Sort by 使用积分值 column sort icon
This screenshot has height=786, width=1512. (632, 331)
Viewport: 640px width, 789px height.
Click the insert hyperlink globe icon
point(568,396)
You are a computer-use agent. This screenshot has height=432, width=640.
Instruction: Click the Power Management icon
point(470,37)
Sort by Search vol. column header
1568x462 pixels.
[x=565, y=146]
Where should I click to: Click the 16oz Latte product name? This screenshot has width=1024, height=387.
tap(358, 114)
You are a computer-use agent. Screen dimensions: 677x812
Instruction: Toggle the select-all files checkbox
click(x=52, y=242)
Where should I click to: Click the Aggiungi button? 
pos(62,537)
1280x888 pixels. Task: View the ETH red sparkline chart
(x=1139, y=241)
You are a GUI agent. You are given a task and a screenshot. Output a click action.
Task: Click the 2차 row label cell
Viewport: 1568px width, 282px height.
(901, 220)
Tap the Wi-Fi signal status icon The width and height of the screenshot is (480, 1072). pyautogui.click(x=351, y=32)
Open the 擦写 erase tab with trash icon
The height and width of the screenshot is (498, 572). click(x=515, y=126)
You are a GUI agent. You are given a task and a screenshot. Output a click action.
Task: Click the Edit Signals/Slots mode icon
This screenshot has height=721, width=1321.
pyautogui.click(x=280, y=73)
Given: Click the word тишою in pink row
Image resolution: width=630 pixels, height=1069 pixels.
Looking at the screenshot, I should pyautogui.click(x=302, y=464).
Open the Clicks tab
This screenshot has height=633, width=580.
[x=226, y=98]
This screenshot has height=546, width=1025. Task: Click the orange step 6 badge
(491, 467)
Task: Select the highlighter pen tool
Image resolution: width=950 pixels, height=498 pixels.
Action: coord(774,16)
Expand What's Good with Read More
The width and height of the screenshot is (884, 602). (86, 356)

··········

Retype the data precisely.

**COMPLETED EXERCISE:**
Sort by 使用积分值 column sort icon
This screenshot has height=786, width=1512. (632, 331)
Viewport: 640px width, 789px height.
Click the insert hyperlink globe icon
point(568,396)
You are a computer-use agent. This screenshot has height=432, width=640.
Instruction: Click the Power Management icon
point(470,37)
Sort by Search vol. column header
1568x462 pixels.
[x=565, y=146]
Where should I click to: Click the 16oz Latte product name? This screenshot has width=1024, height=387.
tap(358, 114)
You are a computer-use agent. Screen dimensions: 677x812
Instruction: Toggle the select-all files checkbox
click(x=52, y=242)
Where should I click to: Click the Aggiungi button? 
pos(62,537)
1280x888 pixels. Task: View the ETH red sparkline chart
(x=1139, y=241)
You are a GUI agent. You are given a task and a screenshot. Output a click action.
Task: Click the 2차 row label cell
Viewport: 1568px width, 282px height.
(901, 220)
Tap the Wi-Fi signal status icon The width and height of the screenshot is (480, 1072). pyautogui.click(x=351, y=32)
Open the 擦写 erase tab with trash icon
The height and width of the screenshot is (498, 572). click(x=515, y=126)
You are a GUI agent. You are given a task and a screenshot. Output a click action.
Task: Click the Edit Signals/Slots mode icon
This screenshot has height=721, width=1321.
pyautogui.click(x=280, y=73)
Given: Click the word тишою in pink row
Image resolution: width=630 pixels, height=1069 pixels.
Looking at the screenshot, I should pyautogui.click(x=302, y=464).
Open the Clicks tab
This screenshot has height=633, width=580.
[x=226, y=98]
This screenshot has height=546, width=1025. Task: Click the orange step 6 badge
(491, 467)
Task: Select the highlighter pen tool
Image resolution: width=950 pixels, height=498 pixels.
Action: coord(774,16)
Expand What's Good with Read More
The width and height of the screenshot is (884, 602). (86, 356)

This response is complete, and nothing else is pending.